» REQUIREMENT
Leave the pictures out while you restate every entry below word for word.

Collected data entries
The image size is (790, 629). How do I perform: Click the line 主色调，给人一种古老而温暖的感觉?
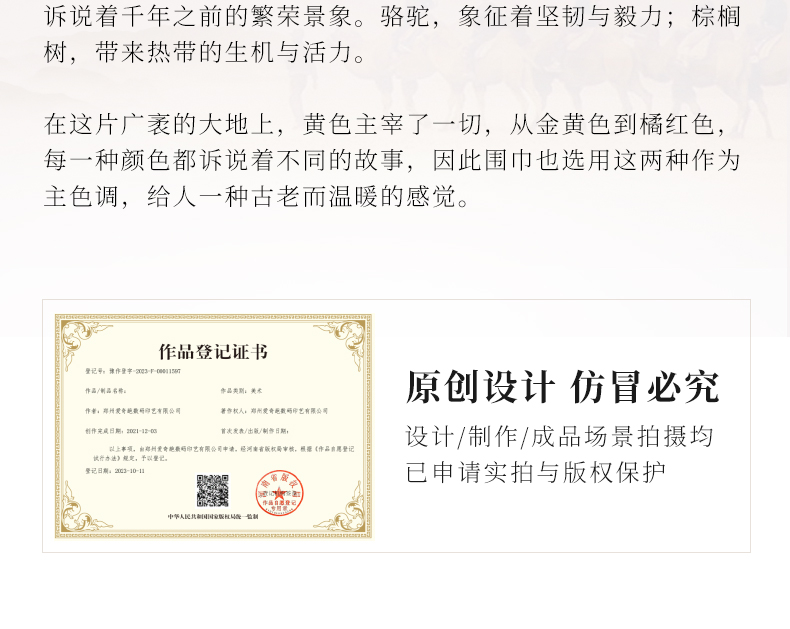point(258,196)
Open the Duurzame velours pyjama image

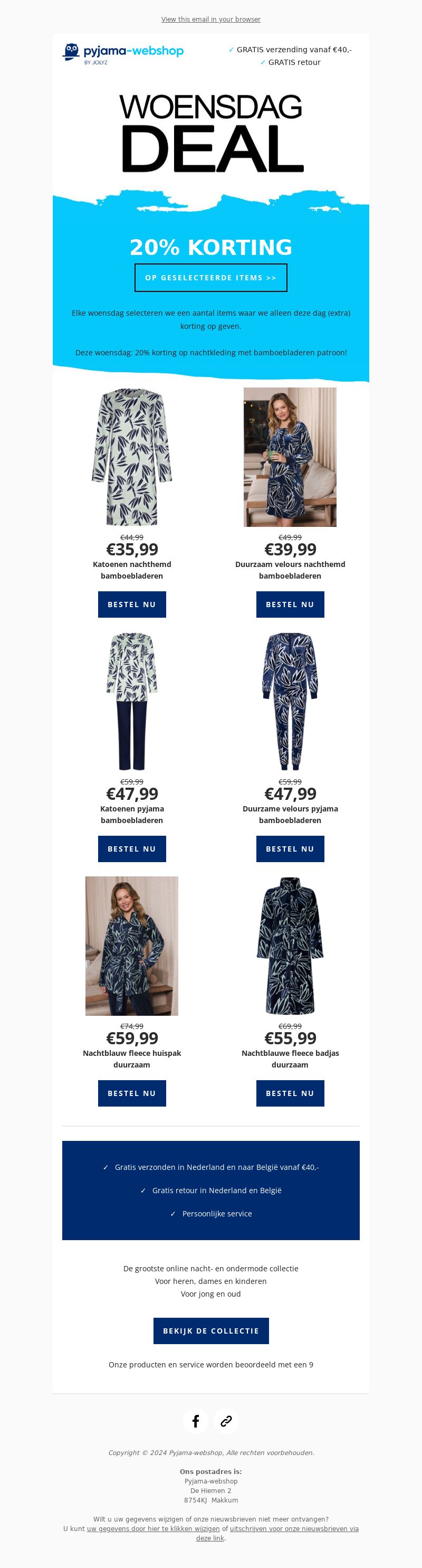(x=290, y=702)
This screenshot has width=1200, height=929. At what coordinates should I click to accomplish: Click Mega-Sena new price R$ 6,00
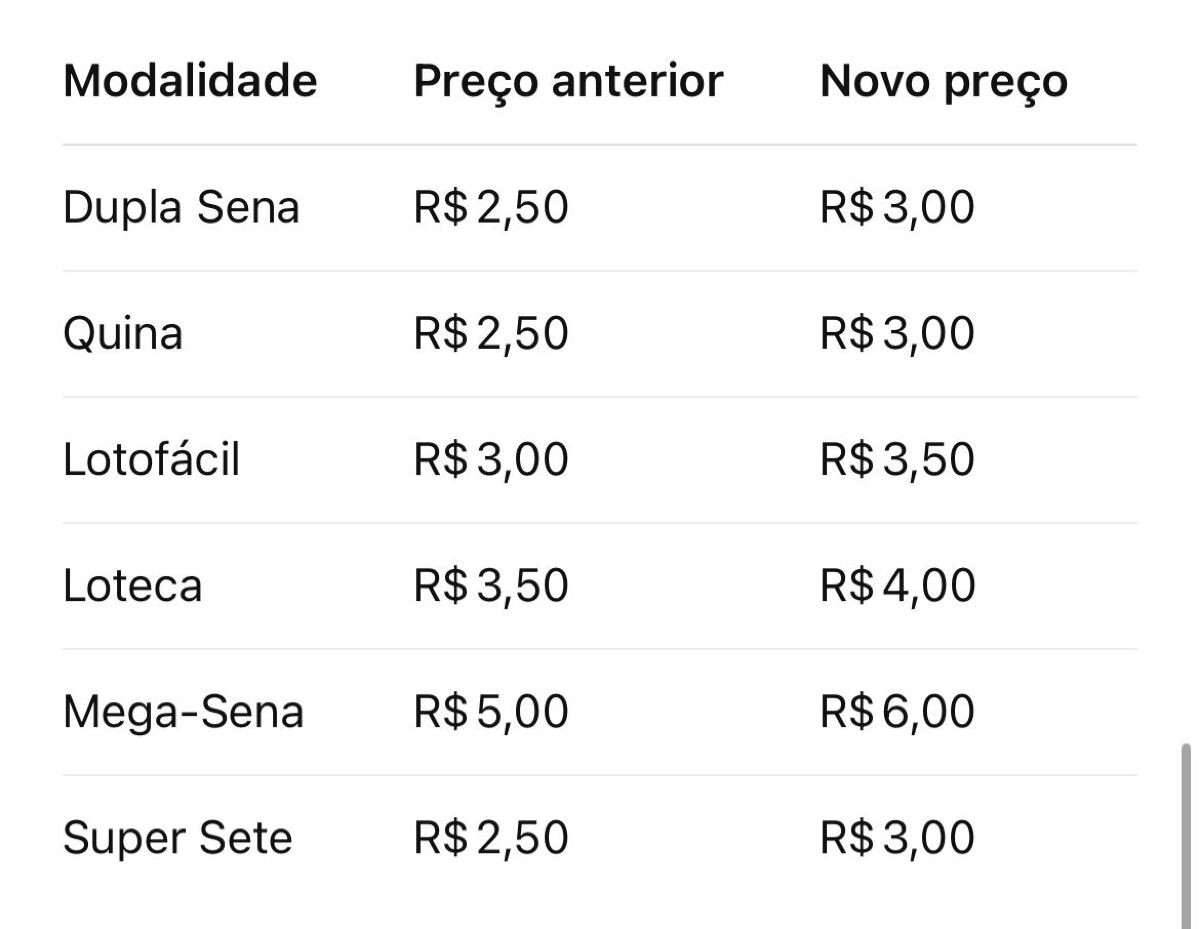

» RESPONSE BOX
The image size is (790, 629). How do I perform: Click the line 主色调，给人一种古老而温暖的感觉?
point(258,196)
Open the Duurzame velours pyjama image

(x=290, y=702)
This screenshot has width=1200, height=929. At what coordinates should I click to accomplish: Click Mega-Sena new price R$ 6,00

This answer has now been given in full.